## EXERCISE
Copy the lines running from the one that contains "How do I perform: Follow" to the end of the entries below, exactly and with no pictures.

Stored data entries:
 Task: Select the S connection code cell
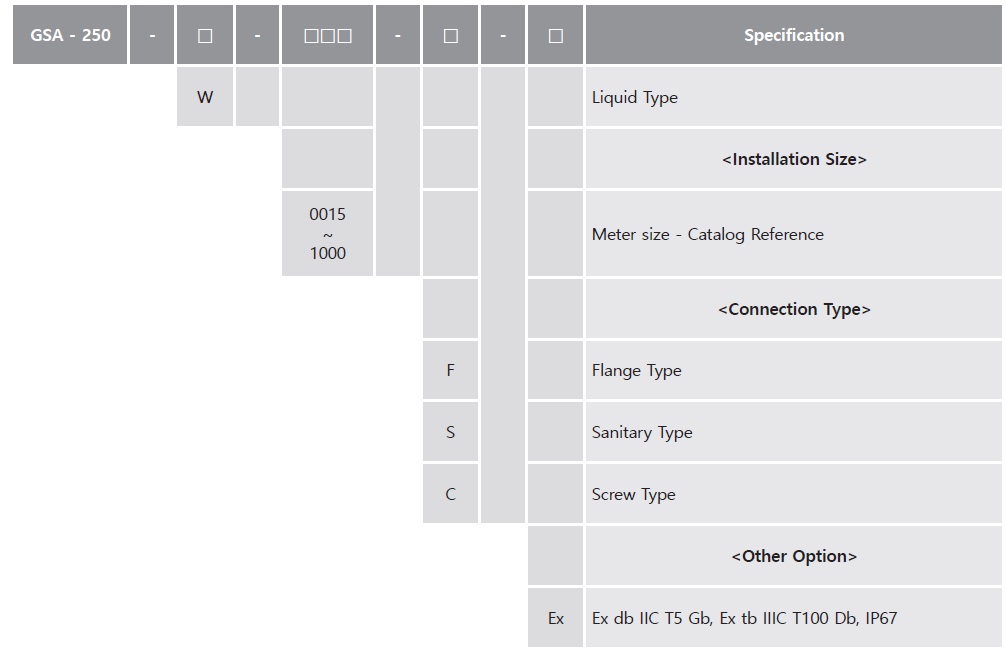click(x=450, y=432)
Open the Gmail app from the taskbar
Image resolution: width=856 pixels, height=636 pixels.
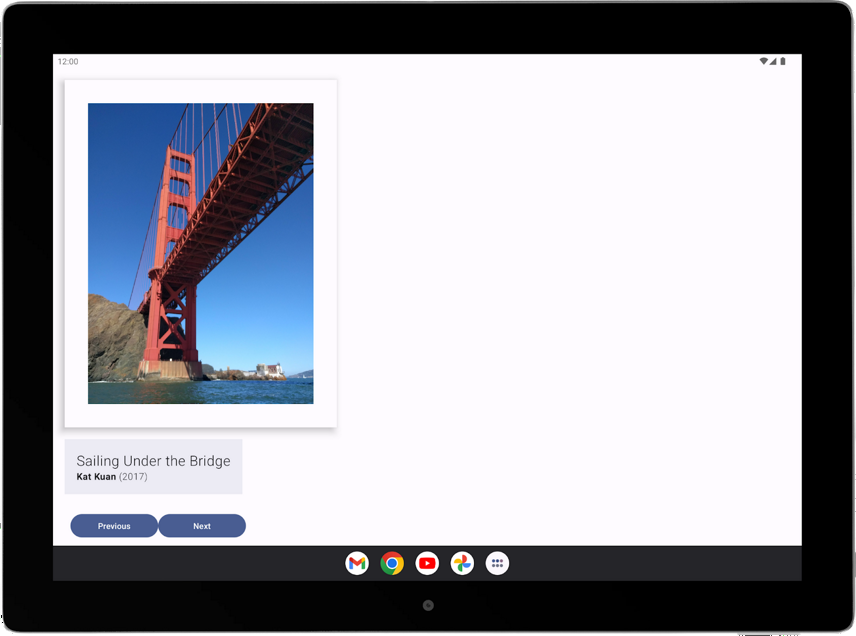point(357,563)
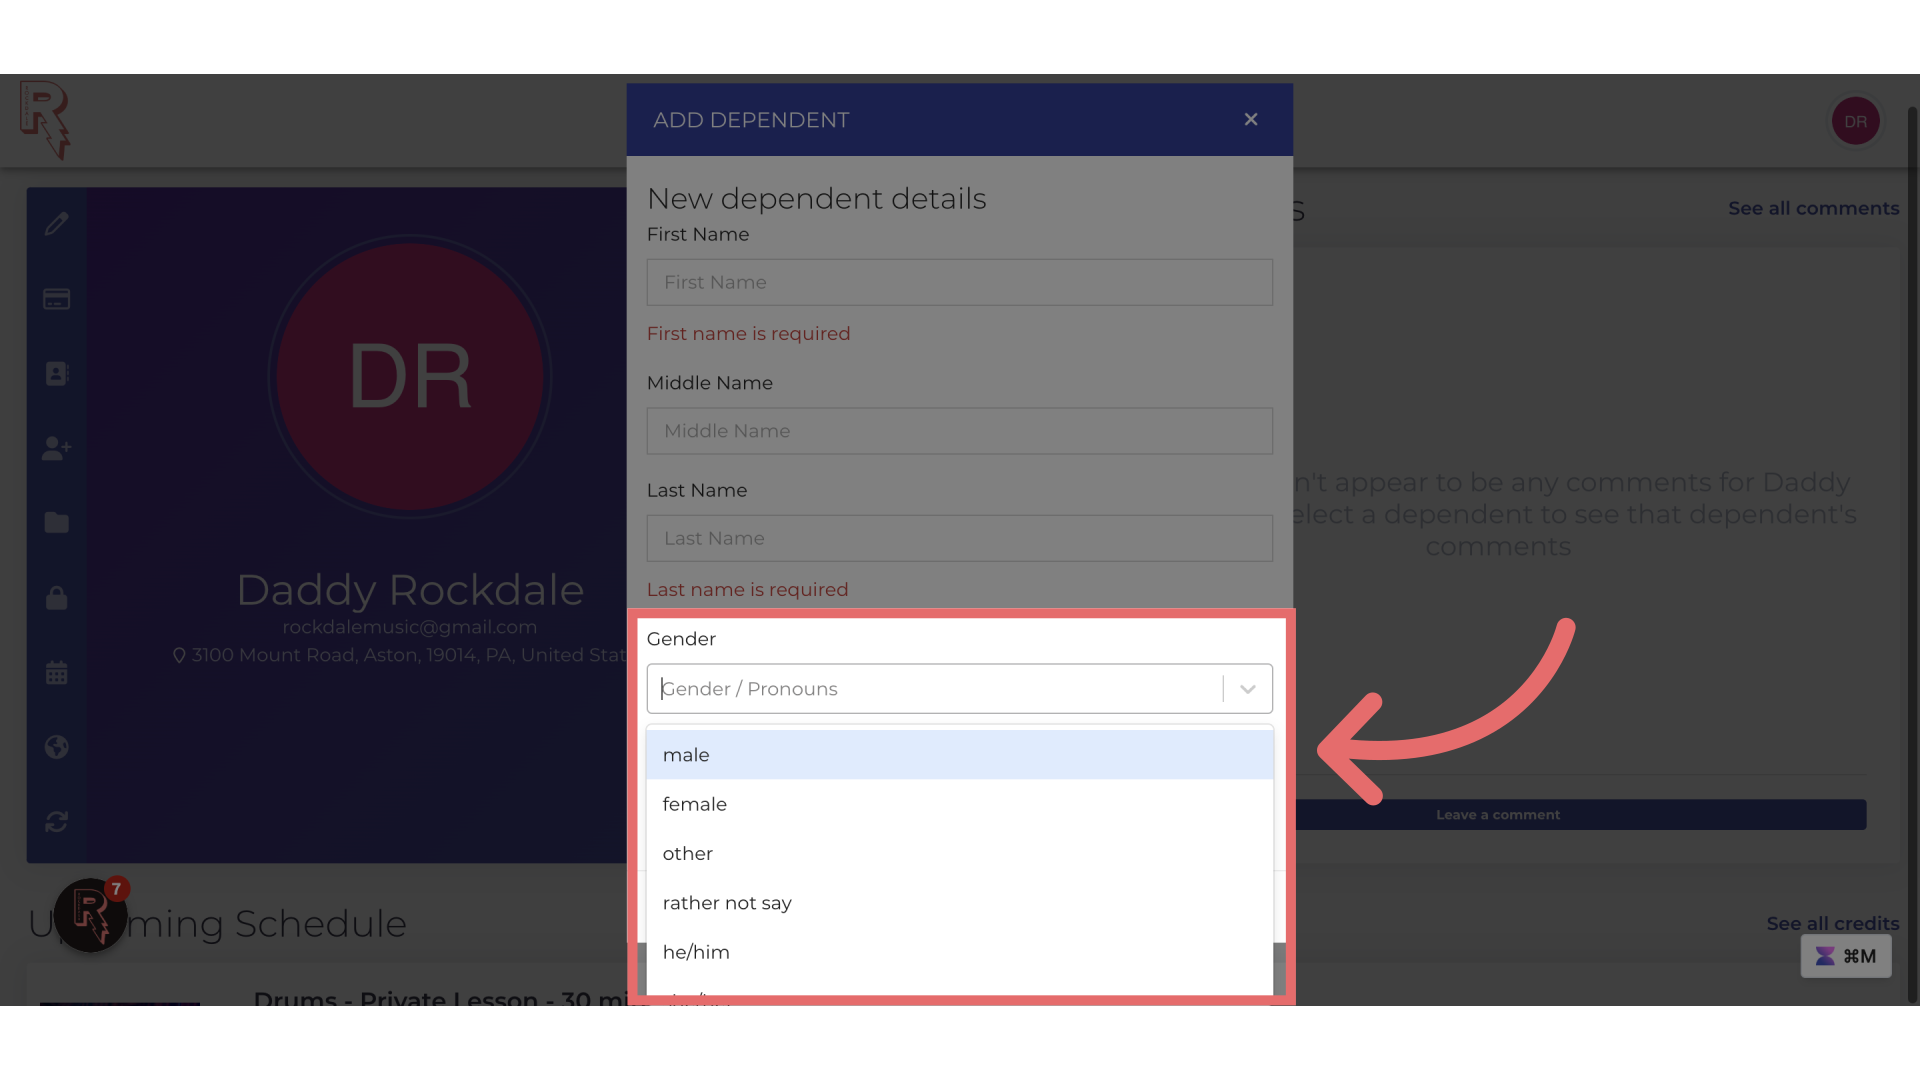Click the add dependent icon in sidebar
1920x1080 pixels.
click(54, 448)
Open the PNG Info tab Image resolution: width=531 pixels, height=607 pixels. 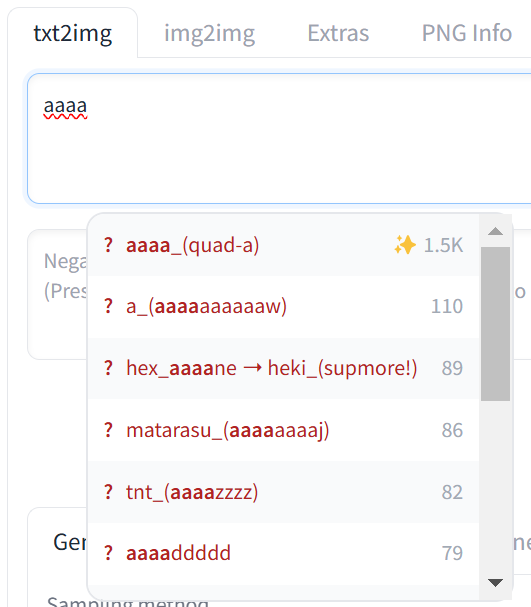pos(467,33)
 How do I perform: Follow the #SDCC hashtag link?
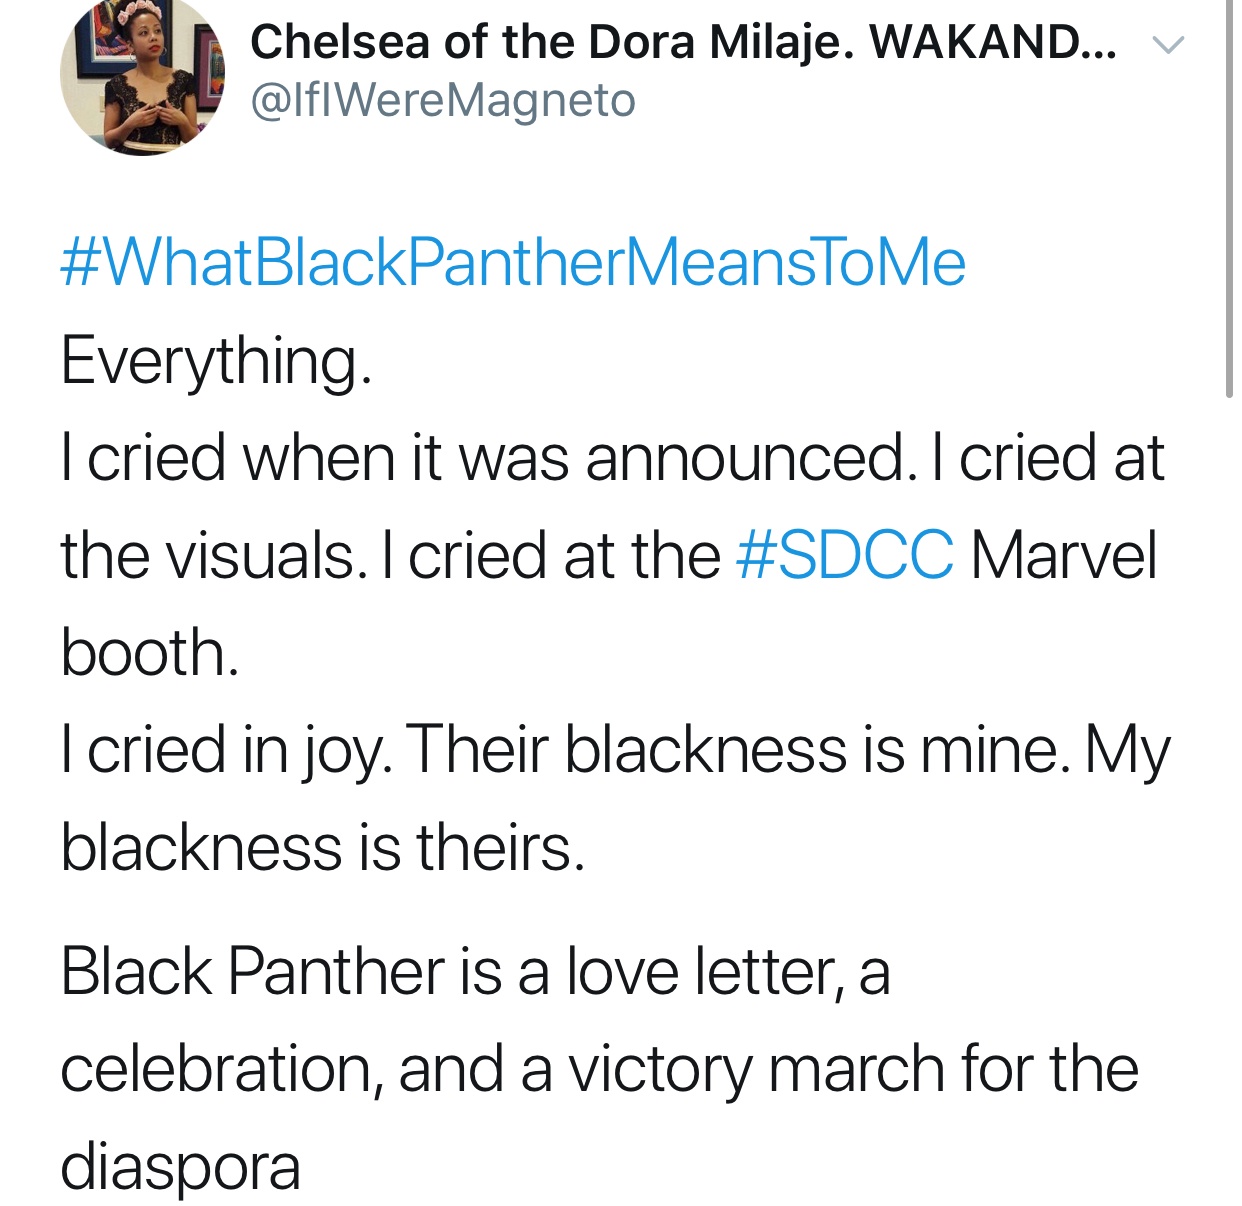click(845, 555)
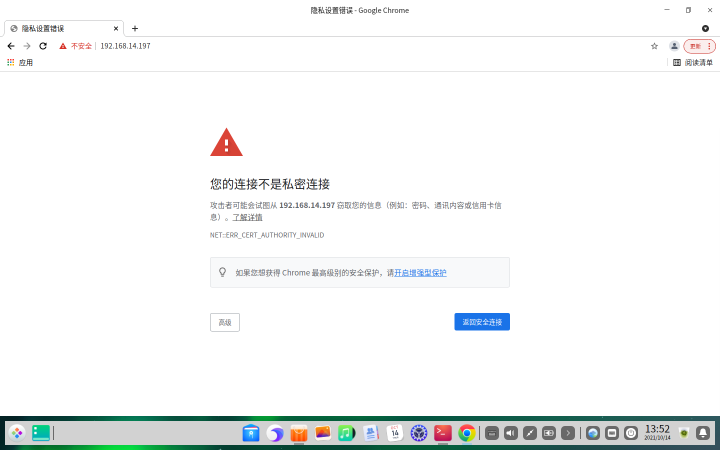The width and height of the screenshot is (720, 450).
Task: Reload the page with the refresh icon
Action: click(43, 46)
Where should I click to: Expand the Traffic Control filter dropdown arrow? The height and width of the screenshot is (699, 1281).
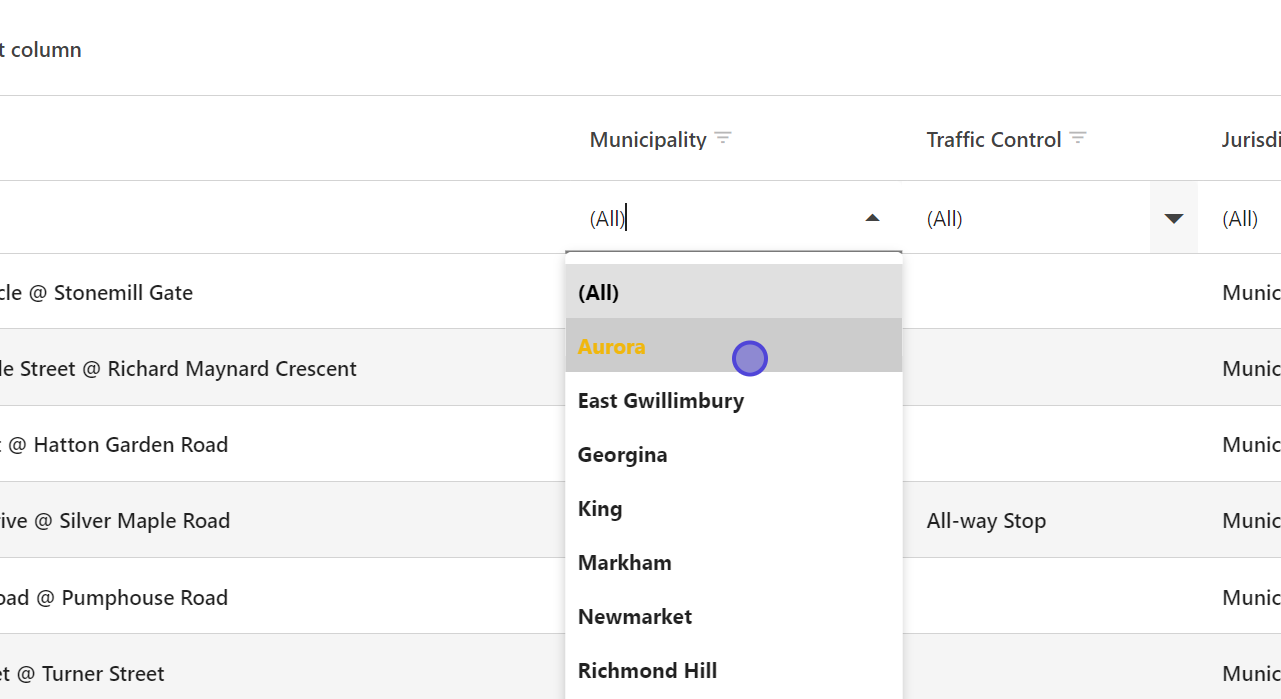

## FINAL ANSWER
 How do I perform: Follow the #SDCC hashtag link?
click(845, 555)
The width and height of the screenshot is (720, 450).
Task: Reload the page with the refresh icon
Action: click(43, 46)
Where should I click to: Expand the Traffic Control filter dropdown arrow? The height and width of the screenshot is (699, 1281).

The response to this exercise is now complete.